§ **EXERCISE GOAL**
Only the lines below from the one containing "Copy the Affiliate (Bundle) Code" through the one containing "Instruction: Expand the" belong in the answer, repeated exactly and without pictures.

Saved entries
──────────────────────────────
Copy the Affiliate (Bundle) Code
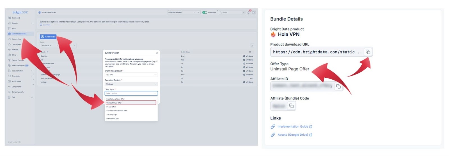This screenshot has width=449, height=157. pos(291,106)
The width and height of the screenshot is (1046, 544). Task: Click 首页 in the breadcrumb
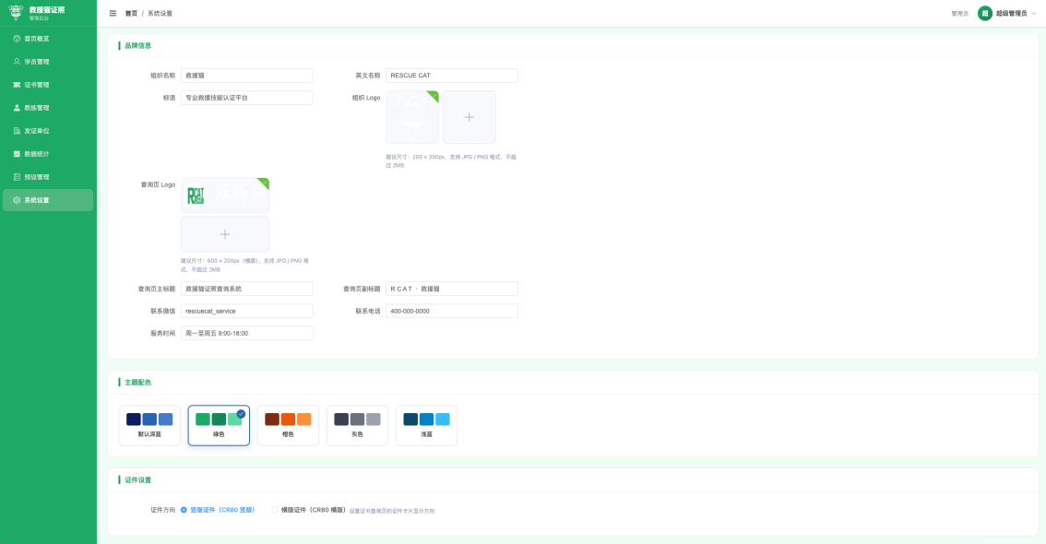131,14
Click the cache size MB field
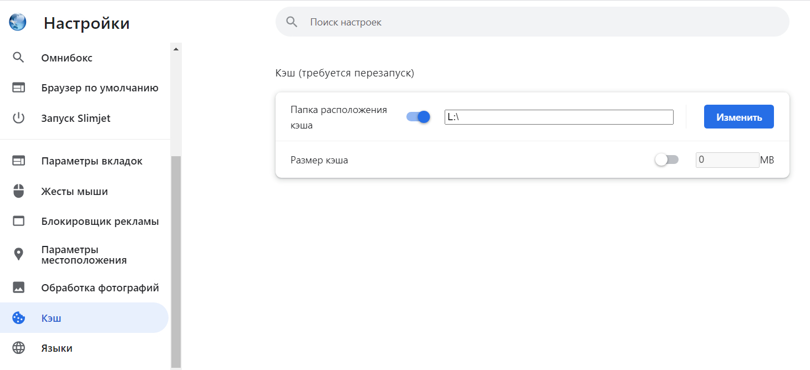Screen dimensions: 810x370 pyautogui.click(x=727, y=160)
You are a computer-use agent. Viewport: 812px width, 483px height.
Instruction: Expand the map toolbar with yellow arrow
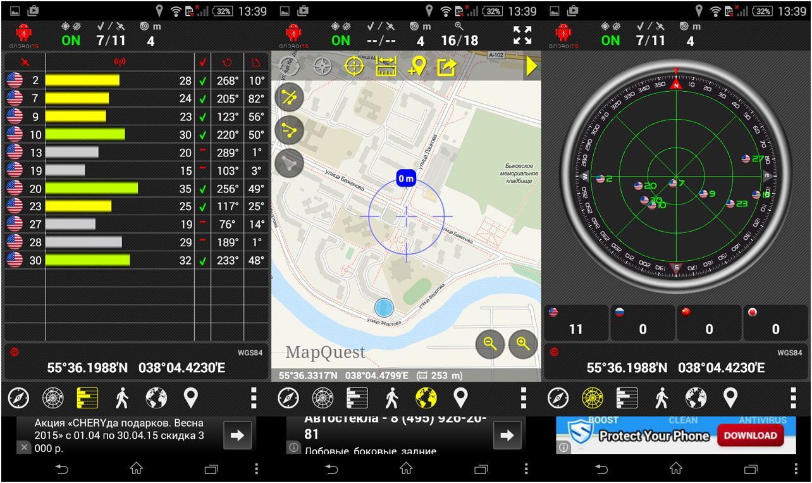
──────────────────────────────
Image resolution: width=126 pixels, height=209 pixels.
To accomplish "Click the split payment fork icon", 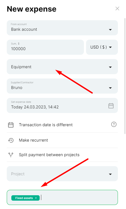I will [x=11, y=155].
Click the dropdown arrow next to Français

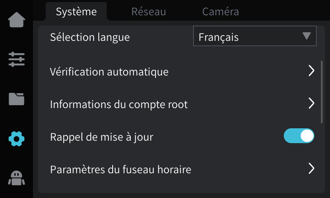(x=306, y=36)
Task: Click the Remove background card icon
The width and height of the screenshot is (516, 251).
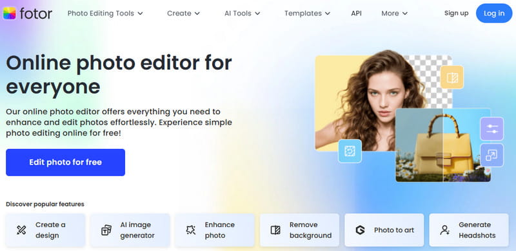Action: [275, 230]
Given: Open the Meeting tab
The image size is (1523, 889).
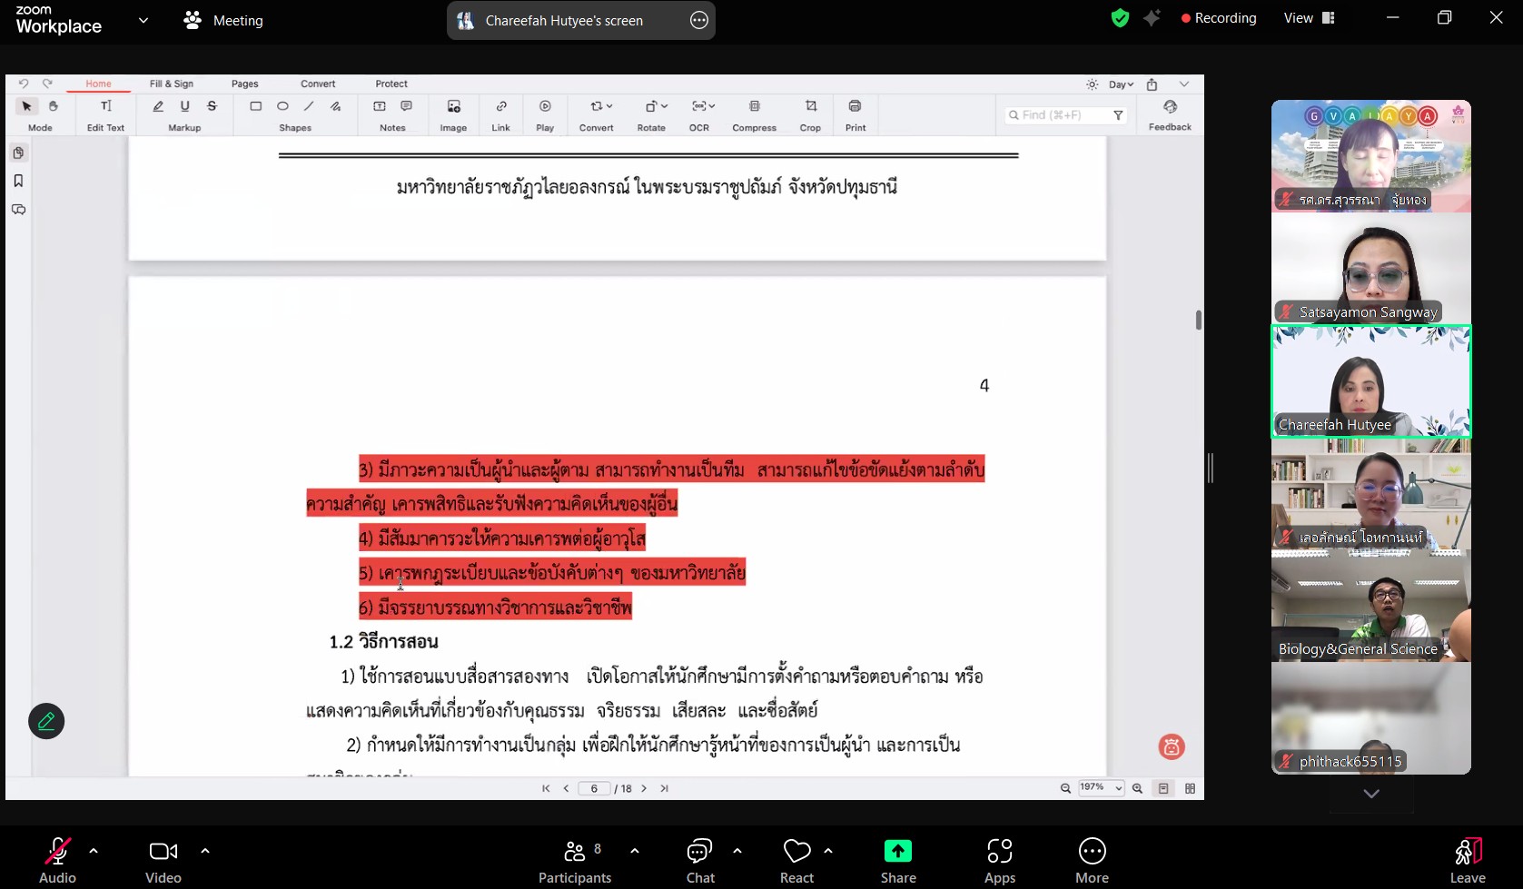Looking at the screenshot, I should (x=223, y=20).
──────────────────────────────
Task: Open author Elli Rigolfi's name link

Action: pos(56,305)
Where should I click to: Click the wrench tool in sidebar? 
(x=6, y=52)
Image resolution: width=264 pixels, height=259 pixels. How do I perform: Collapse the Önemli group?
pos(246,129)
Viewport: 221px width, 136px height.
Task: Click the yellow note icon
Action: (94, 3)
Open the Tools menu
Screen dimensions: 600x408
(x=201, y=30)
──────────────────────────────
§ **REPLY**
Copy the Affiliate (Bundle) Code
This screenshot has width=449, height=157. pos(291,106)
The width and height of the screenshot is (1046, 544). Task: Click 首页 in the breadcrumb
131,14
Click the cache size MB field
Screen dimensions: 810x370 pyautogui.click(x=727, y=160)
You are a computer-use agent. Viewport: 812px width, 483px height.
Instruction: Expand the map toolbar with yellow arrow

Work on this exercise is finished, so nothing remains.